PROBLEM: From the passage on vial-wall sorptive extraction below, copy word for word the portion starting with "In this work, char" and going on through "greenness assessment [1].".

EXCERPTED PASSAGE:
>>>>
Vial-wall sorptive extraction (VWSE), in which a layer of sorbent covers the inner wall of a vial, sampling tube or bottle [1], is emerging as an alternative to other solid-phase extraction setups. This approach is user-friendly and couples sampling and extraction, offering the possibility of on-site monitoring and providing a greener sample treatment when biochar is used as a carbon-based sorbent. This is possible thanks to its ease of preparation by pyrolysis, the low-cost and large availability of precursors, as well as the abundance of aliphatic and aromatic moieties bearing oxygenated groups that widen the sorbent affinity to a variety of analytes [2].
In this work, char derived from pumpkin peel, immobilized in a Falcon® tube (15 mL capacity), showed a good sorption capability towards steroid hormones in fresh and brackish waters and wastewaters, for at least 20 sorption/desorption cycles, with complete analytes’ elution in ethanol. The final procedure allows a multiclass preconcentration at the trace levels from a few-mL samples, in agreement with Green Analytical Chemistry (GAC) and Green Sample Preparation (GSP) Principles, as further pointed out by three dedicated software for greenness assessment [1].
<<<<
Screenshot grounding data
>>>>
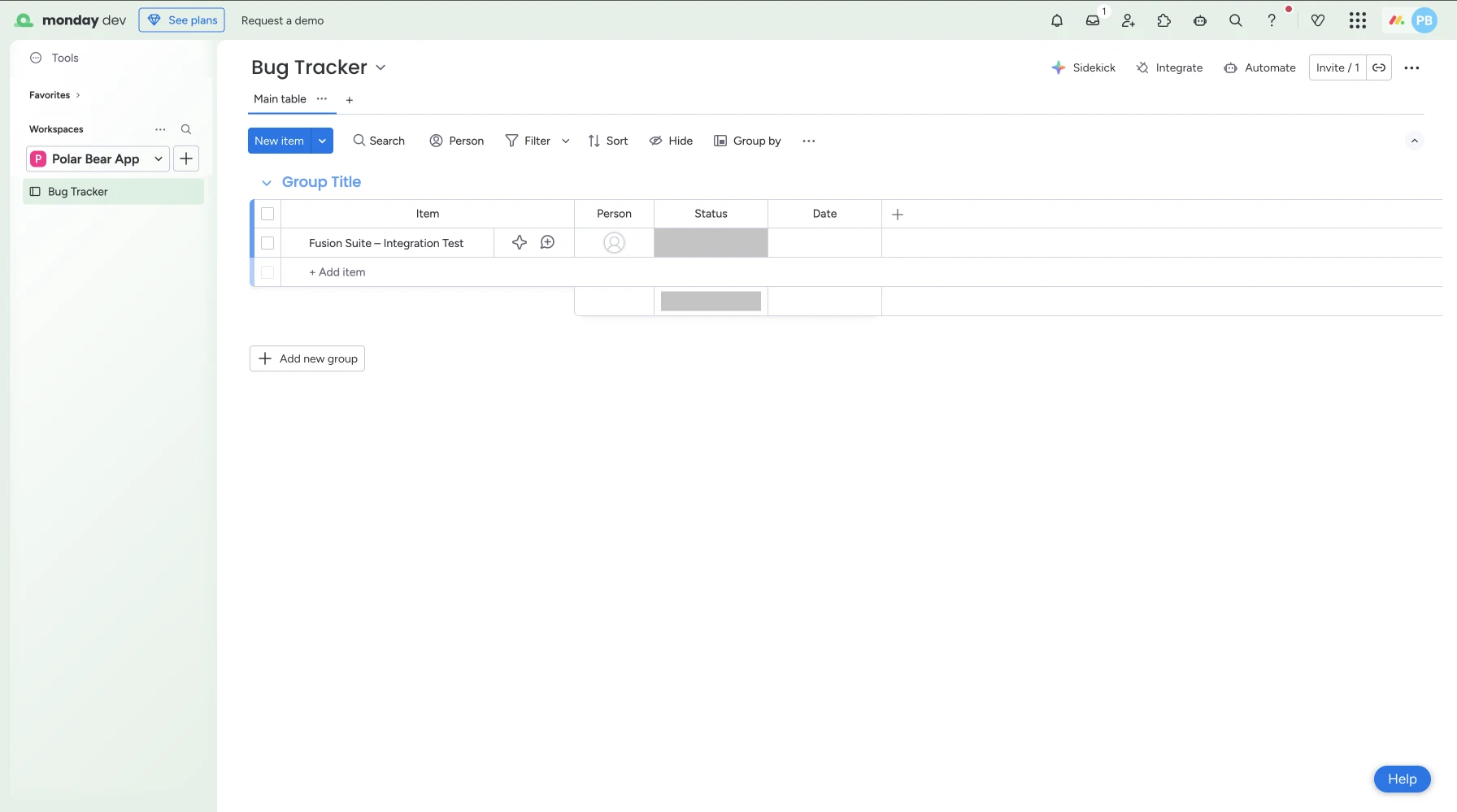
Task: Click the See plans button
Action: pos(182,20)
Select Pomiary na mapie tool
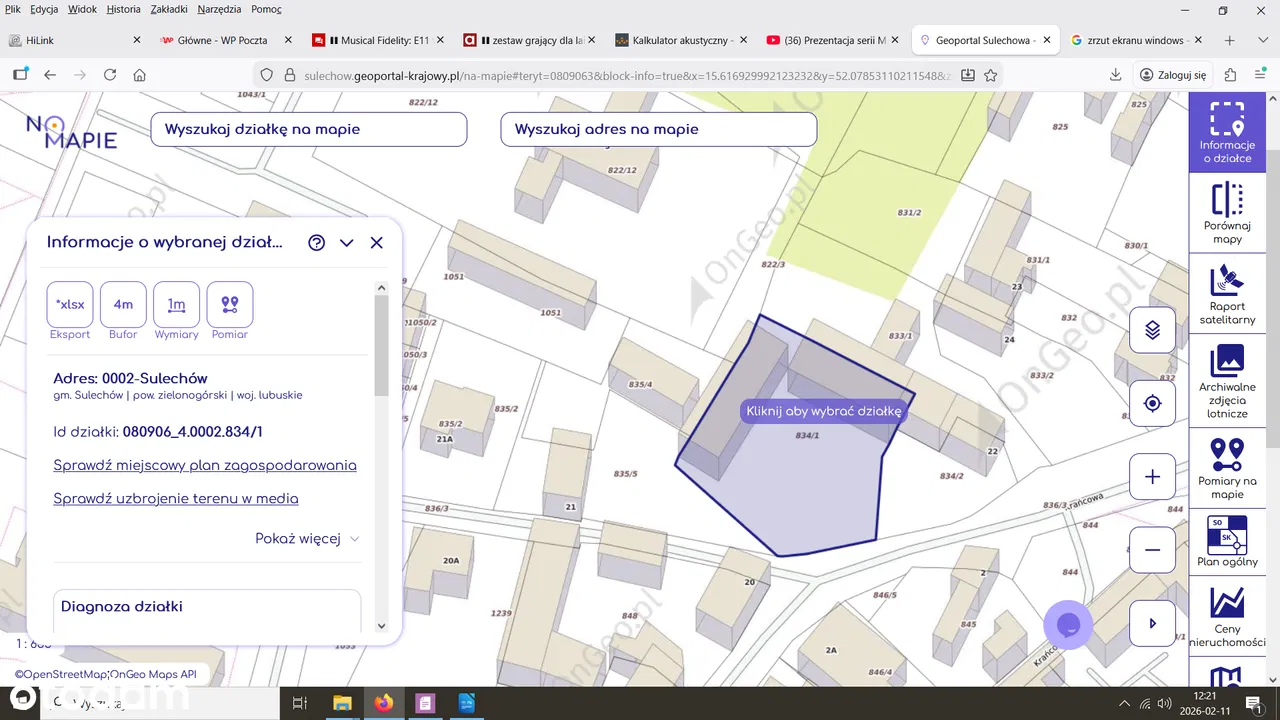The image size is (1280, 720). pos(1226,468)
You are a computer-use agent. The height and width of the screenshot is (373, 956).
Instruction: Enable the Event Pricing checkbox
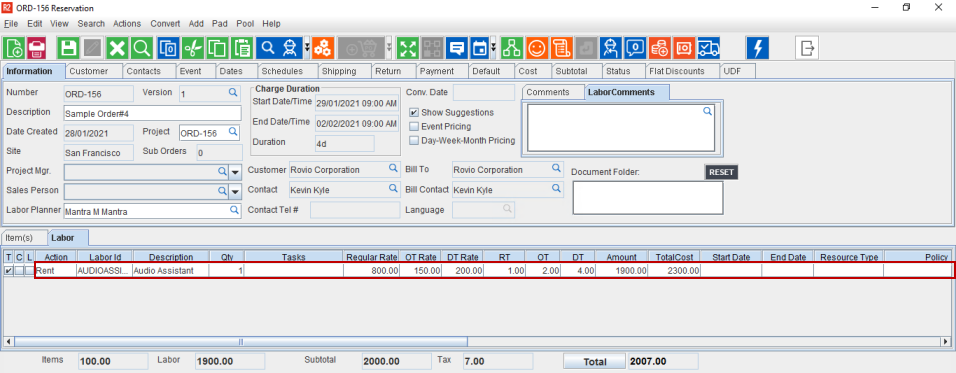tap(414, 127)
<<<<
SOLUTION BELOW:
In this work, char derived from pumpkin peel, immobilized in a Falcon® tube (15 mL capacity), showed a good sorption capability towards steroid hormones in fresh and brackish waters and wastewaters, for at least 20 sorption/desorption cycles, with complete analytes’ elution in ethanol. The final procedure allows a multiclass preconcentration at the trace levels from a few-mL samples, in agreement with Green Analytical Chemistry (GAC) and Green Sample Preparation (GSP) Principles, as further pointed out by three dedicated software for greenness assessment [1].